In contrast to the modern European model of control over all pre-modern citizens, Gandhi speaks of Swaraj and the division of internal and external government. Gandhi talks of reducing the external control of the individual if the individual is able to fulfill his needs. Gandhi and Bhudev Mukhopadhyay accept India’s internal governance, which Gandhi describes in more detail.
The enchantment of the state: the modern political imaginary
There is no such thinker in the Indian tradition who can mix Gandhi and Tagore, while there is a lot of difference in their views. Gandhi bought freedom but Nehru ruthlessly bought modernity.

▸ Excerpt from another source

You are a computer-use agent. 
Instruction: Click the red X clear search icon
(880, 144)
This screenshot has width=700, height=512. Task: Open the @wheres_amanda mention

Gandhi and Nehru had differing views on what the new state would be like and what its sovereignty would be. We see modern India in contrast to the history of modernity in Europe. When we compare Indian modernity with others, we find that Indian modernity came into practice through the political imagination of the common Indian people, the institution of the state, and the state of modern India.
Nehru agreed with the ideas of Gandhi, which considered the people of the village as unworkable, but Nehru says in opposition to Gandhi that through modern political and economic imagination, there is a need to make the people of the village self-reliant through work. let’s talk.
Nehru speaks of the right of the individual to choose his actions. Freedom for Gandhi meant coming out of the dominant modernity imposed by the Europeans, but for Nehru, modernity was a necessary condition. Nehru envisioned the state as having bureaucracy as an element of collective will.
1. Economic weakness led to the exploitation of imperialism and even more so the neglect of industrial development under colonial rule. Nehru mixed the Fabian and Marxist political ideals and believed that sovereignty could not be maintained unless there was heavy industrial development. That is why economic expansion started seriously in India after independence.
2. Nehru permanently established state control over heavy industrialization. He emphasized excessive industry in the Second Five Year Plan 1956.
3. The expansion of both market and state during the Cold War led to the growth of the middle elite class. This led to the emergence of a new middle class in the state. Three types of reservation were provided by constitutionally abolishing untouchability.
Also Read:- The evolution of the Indian nation-state from the pre-colonial state to the modern state | Thomas Pantham
4. Political changes started in the 1970s. Most of the politicians in Nehru’s time belonged to the upper castes or elite class, who were influenced by liberal, socialist thought. But after 1970, there is a change in this and now the people of the lower level also got representation. From 1970 onwards politics and democracy became highly linguistic, caste free, and non-western.
Comparative study of Gandhi and Nehru- Gandhi was in favor of limited power of the state whereas Nehru talks of socialism. Socialism did not come completely, so it talks about pure statism. Where Gandhi talks of decentralization or decentralization, Nehru talks of centralization.